Judge Richard Leon of the U.S. District Court for the District of Columbia signed off on the near USD 70 Billion deal after evaluating complaints that the merger would harm consumers. The transaction officially brings together one of America’s largest healthcare insurers and one of the largest pharmacy benefit managers.
Last year, the Justice Department approved the deal on the condition that the companies sell Aetna’s Medicare drug business to preserve competition. In November CVS completed its divestiture of the business to a subsidiary of WellCare Health Plans, Inc. (NYSE: WCG).
“CVS Health and Aetna have been one company since November 2018, and today’s action by the district court makes that 100 percent clear. We remain focused on transforming the consumer health care experience in America,” CVS said in a statement.

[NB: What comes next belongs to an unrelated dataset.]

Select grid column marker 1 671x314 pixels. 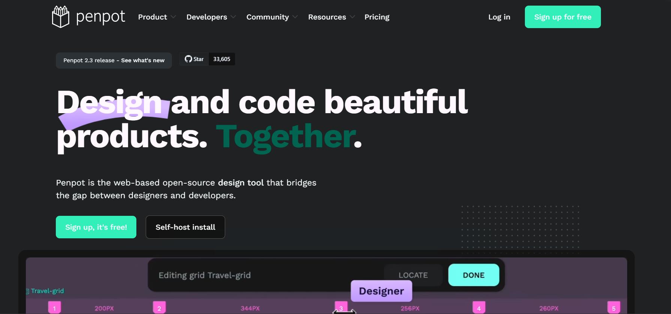point(54,308)
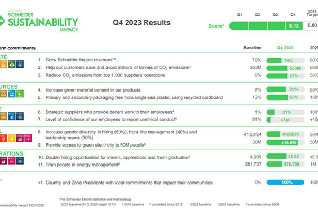The height and width of the screenshot is (209, 318).
Task: Select the Q1 quarter label
Action: point(240,15)
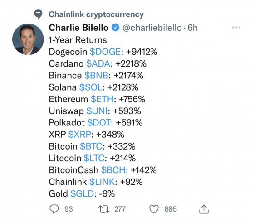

“Despite an unprecedented review that dragged many details of this merger into the light, today’s decision ultimately fails patients, will likely raise prices, lower quality, reduce choice, and stifle innovation,” said AMA President Patrice A. Harris, M.D., M.A.
CVS has been in the process of converting itself into a healthcare company. In June, the pharmacy chain said it will offer expanded health services through its new HealthHub store concept. Over the next two years the company plans to open 1,500 HealthHub stores which offer services like nutritional counseling and BMI screening.